Le plus tristement drôle au fond dans cette histoire, est que Björk, dans un contexte qui lui échappe complètement, emportée par sa propre métaphore prise au pied de la lettre, se soit laissée griser par la fausse rébellion qu’elle met habituellement soigneusement en scène. Telle une actrice qui joue son rôle à fond, elle a oublié dans le feu de l’action scénique (espérons qu’il s’agit d’inconscience et non de cynisme) que la virtualité de ses poses révolutionnaires peut avoir des conséquences concrètes pour un grand nombre de gens pour lesquels l’usage de leur courage exige plus de discernement et d’à-propos.
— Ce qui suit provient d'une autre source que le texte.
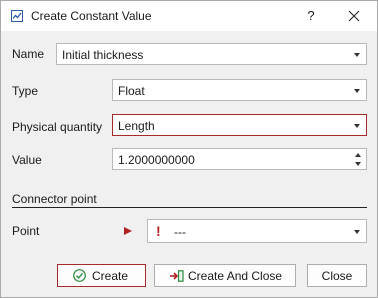 Image resolution: width=378 pixels, height=298 pixels. I want to click on section-divider, so click(190, 208).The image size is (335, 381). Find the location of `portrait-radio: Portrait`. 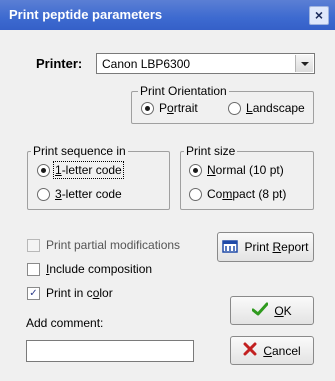

portrait-radio: Portrait is located at coordinates (170, 108).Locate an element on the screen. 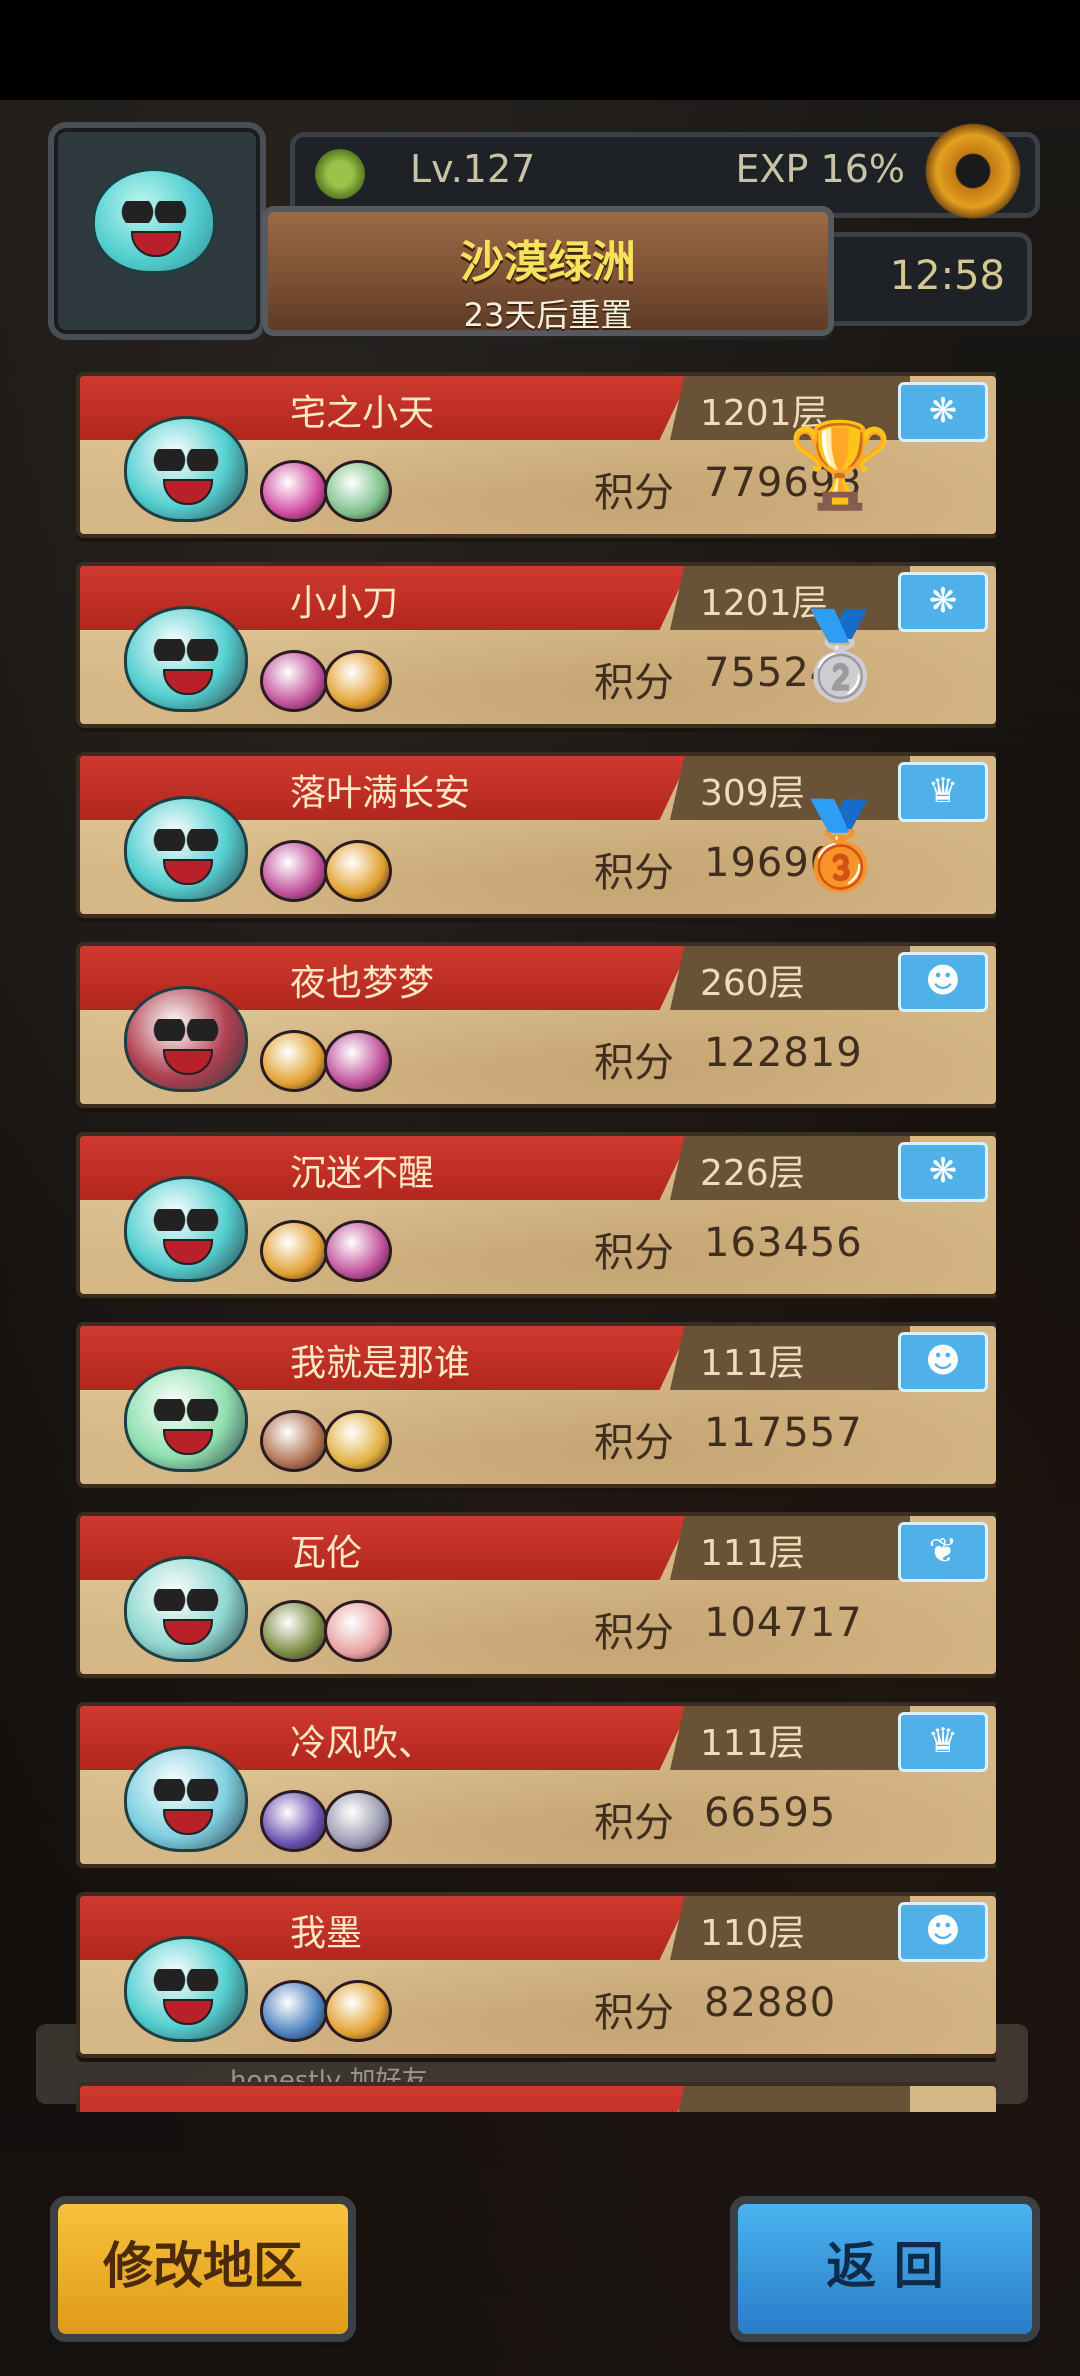 The height and width of the screenshot is (2376, 1080). player-name: 瓦伦 is located at coordinates (326, 1554). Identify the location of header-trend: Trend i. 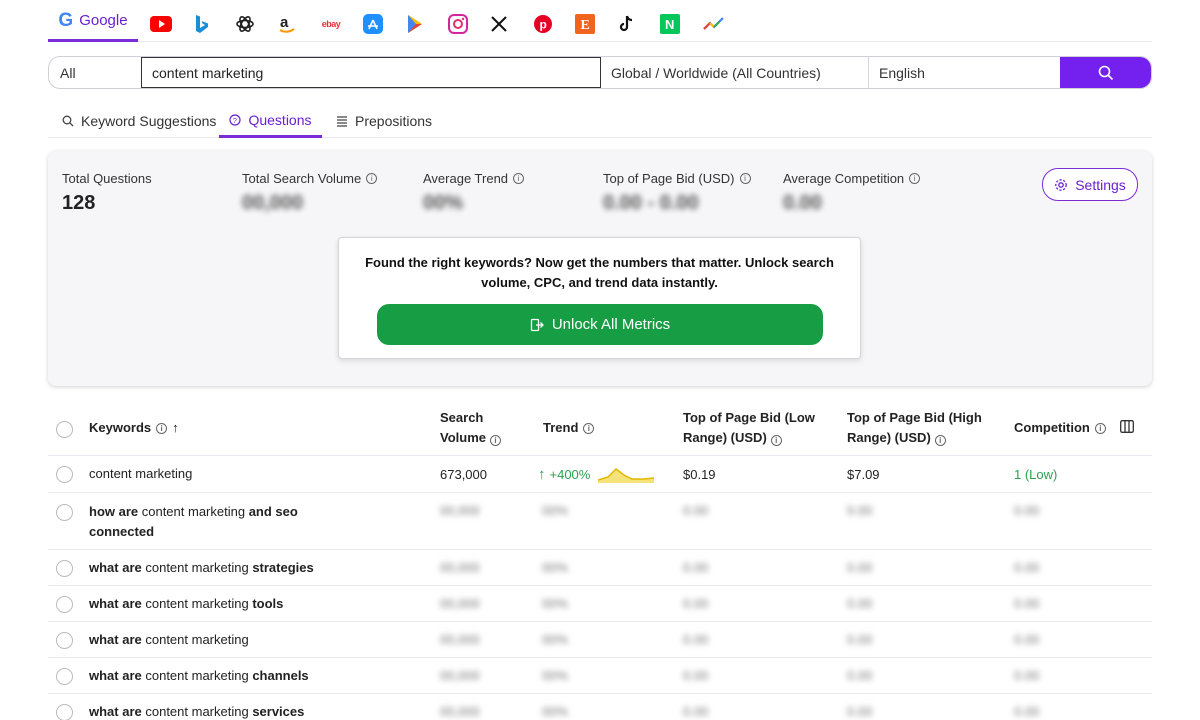
(569, 428).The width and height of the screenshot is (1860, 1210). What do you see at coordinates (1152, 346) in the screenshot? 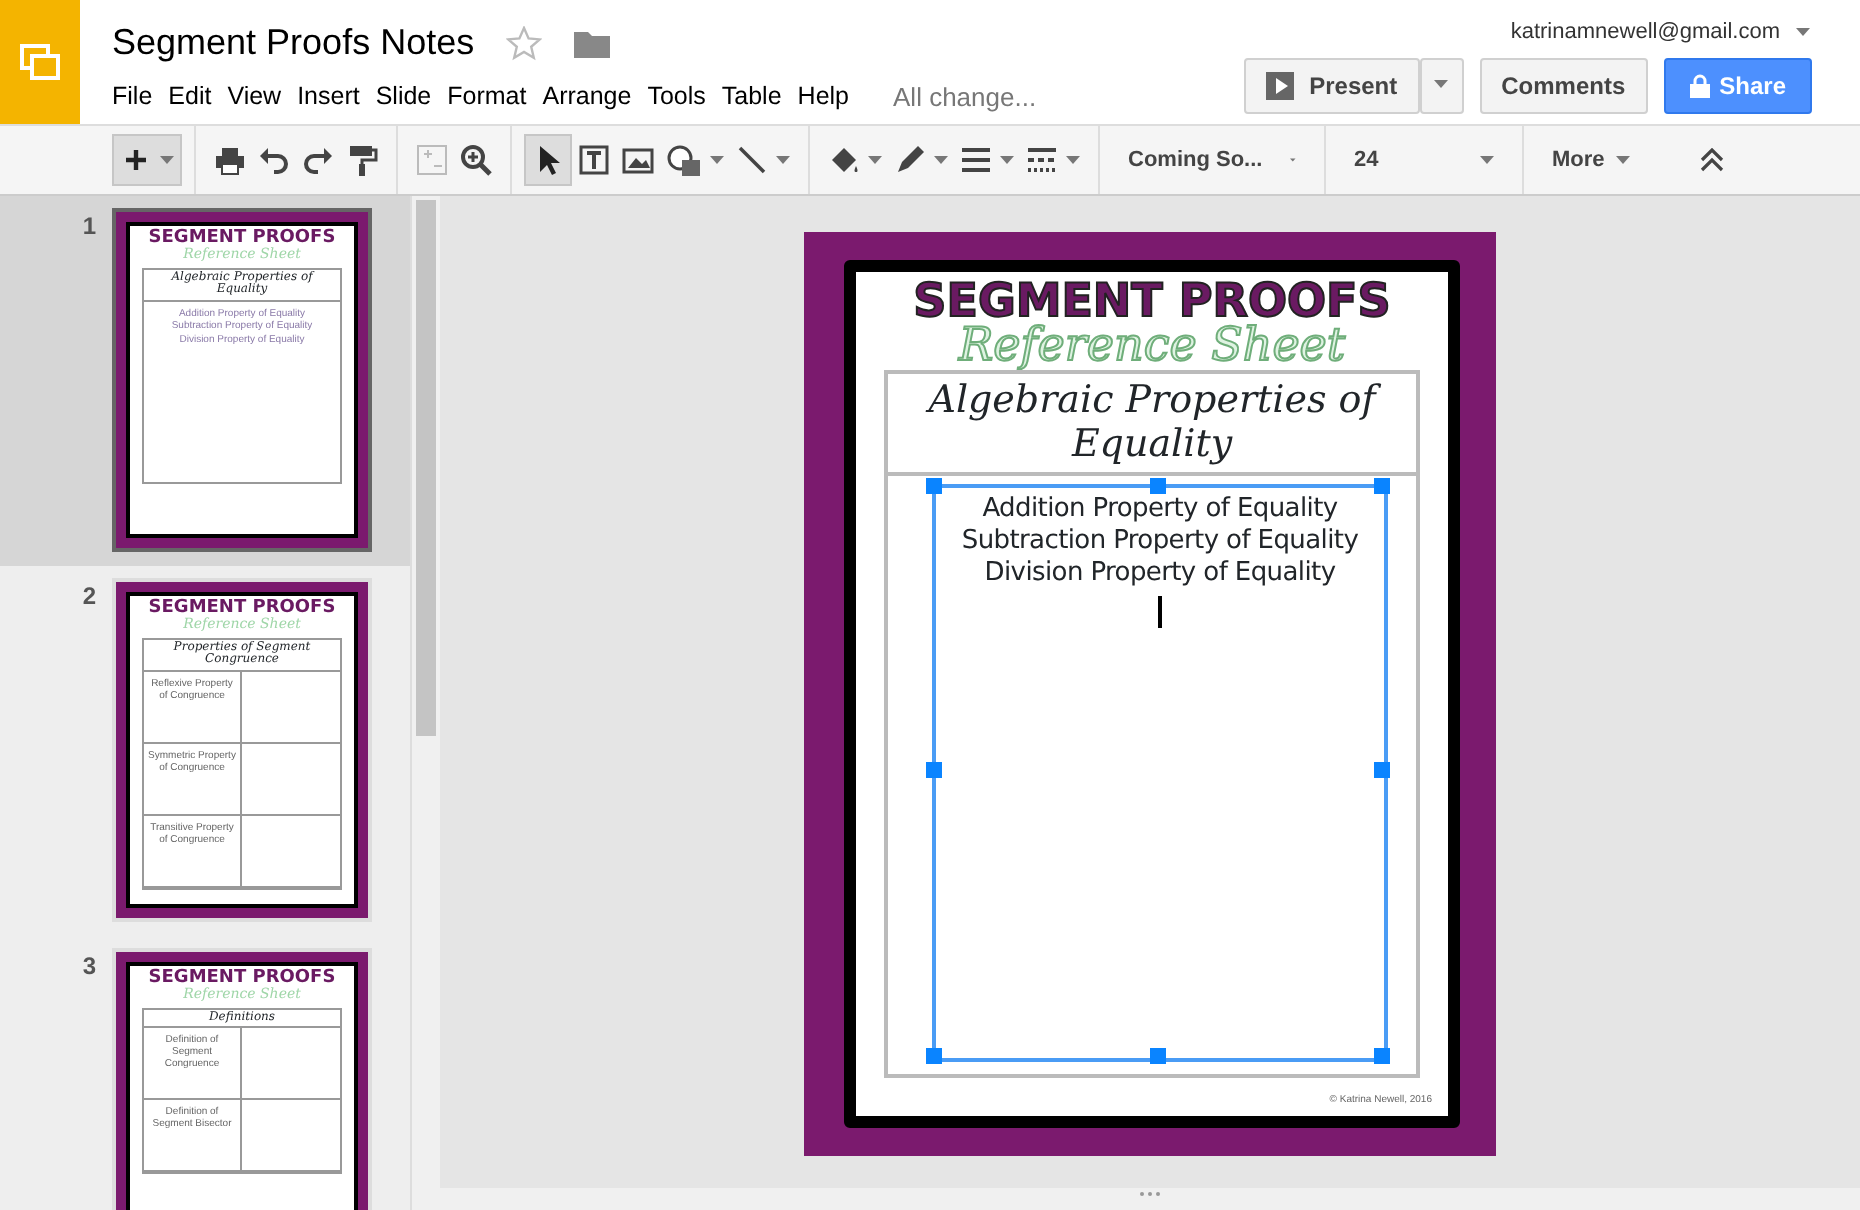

Post Scriptum. Les commentaires de cet article paru chez Agoravox démontrent que je me suis très mal fait comprendre. Il ne s'agissait pas pour moi de soutenir en quelque façon la repression chinoise au Tibet. Si l 'on admet qu'il est possible même dans la sphère politique de compter jusqu'à trois on acceptera peut-être l'idée selon laquelle il n’y a pas seulement d’un côté les gentils indépendantistes tibétains innocents et ceux qui les défendent et de l’autre les pro-Chinois. Mon propos était tout autre. J’ai l’impression que Björk se sert de la cause tibétaine presque sans y penser, parce que ça fait classe, mais au fond elle parle d’autre chose, de la libération des esprits qu’ils soient aliénés par les Chinois ou par la société de consommation, pour elle c’est semble-t-il du pareil au même. Est-ce que ces amalgames rendent vraiment service à la cause tibetaine ? Telle est la question. Nous ne sommes pas ici dans la révolte post-adolescente mais dans autre chose et le Dalaï Lama lui-même a compris depuis longtemps que réclamer romantiquement et frontalement l’indépendance ne menait nulle part. Les négociations qu’il tente de nouer en profitant de la "fenêtre d’opportunité" que représentent peut-être les jeux olympiques ne sont vraisemblablement pas facilitées par les caprices d’une pop star en tournée. Sans imputer la repression qui s’est abattue ces jours derniers sur le Tibet à l’inititative de Björk, ce serait ridicule, il est cependant certain qu’elle n’est en rien utile à la cause tibetaine.